EXCERPTED PASSAGE:
* * * * * * * * *
In December 2013, it was announced that by April 2014, Re:START may have to close, which evoked a strong reaction by the public and stakeholders for it to be retained. The lease on the northern part of the mall was about to expire, with most of the land owned by Lichfield Holdings, and a building project was about to start. A month later, it was reported that negotiations were under way for a relocation of the northern part of the mall. In February 2014, the Christchurch newspaper The Press announced that the northern part of the mall was to shift west, to be adjacent to the part that is located south of Cashel Street. The Earthquake Recovery Minister, Gerry Brownlee, announced in March 2014 that the Crown had given a $1.27 million grant to the Restart The Heart Trust for relocation onto land partially owned by the Crown and partially in private hands. It took 10 days to relocate the northern part of the mall, and Brownlee opened the relocated part on 13 June 2014.
* * * * * * * * *
Collected data:
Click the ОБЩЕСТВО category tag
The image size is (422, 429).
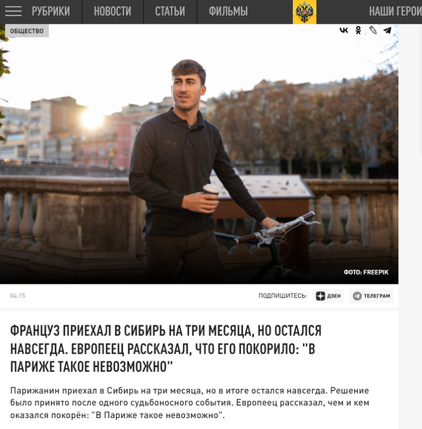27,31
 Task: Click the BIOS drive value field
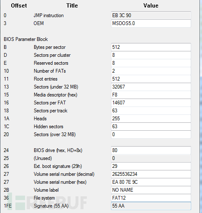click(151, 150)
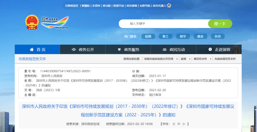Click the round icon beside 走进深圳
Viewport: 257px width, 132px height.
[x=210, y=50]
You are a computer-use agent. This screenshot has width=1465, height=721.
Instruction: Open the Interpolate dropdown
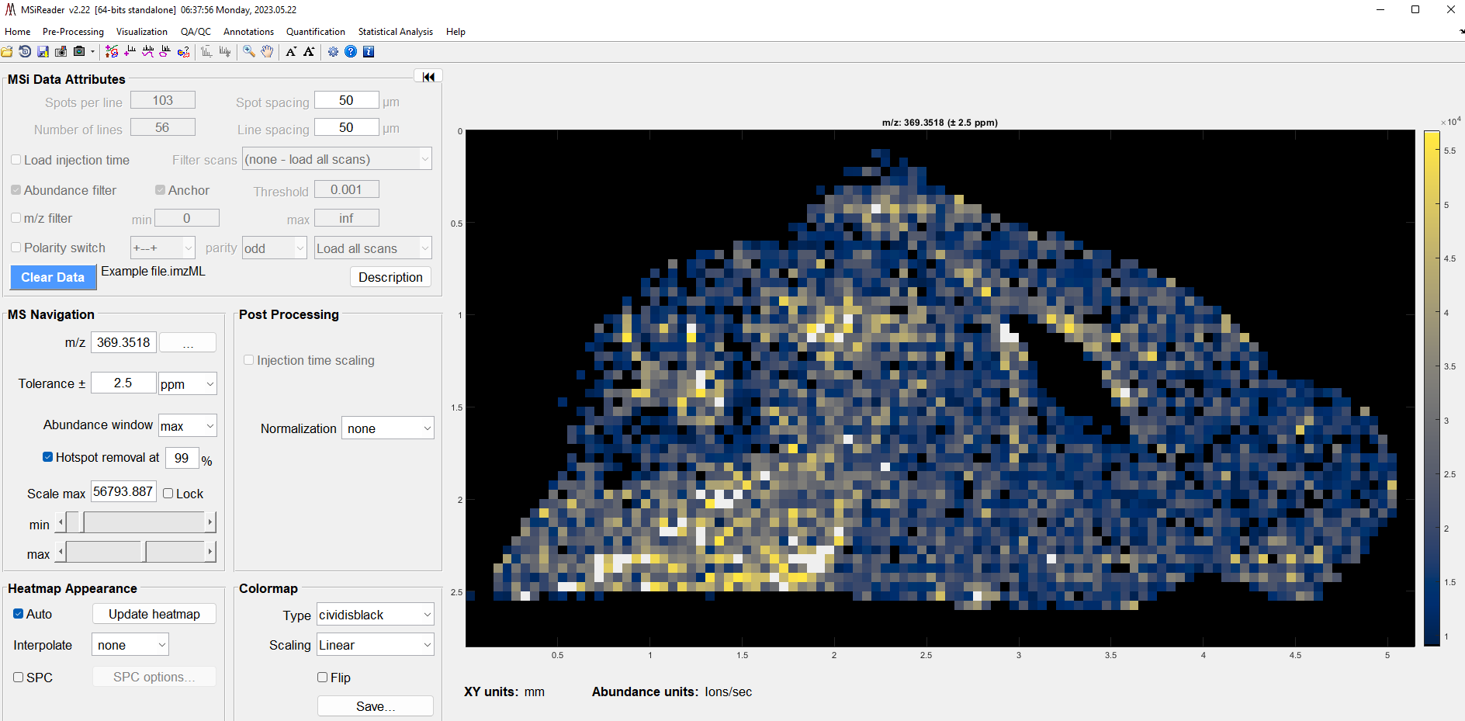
* * * * * * * * *
BRIEF:
According to the passage about the Re:START mall, how much did the Crown grant the Restart The Heart Trust for the relocation? The material has no connection to the passage about the Re:START mall.

OUTPUT BELOW:
$1.27 million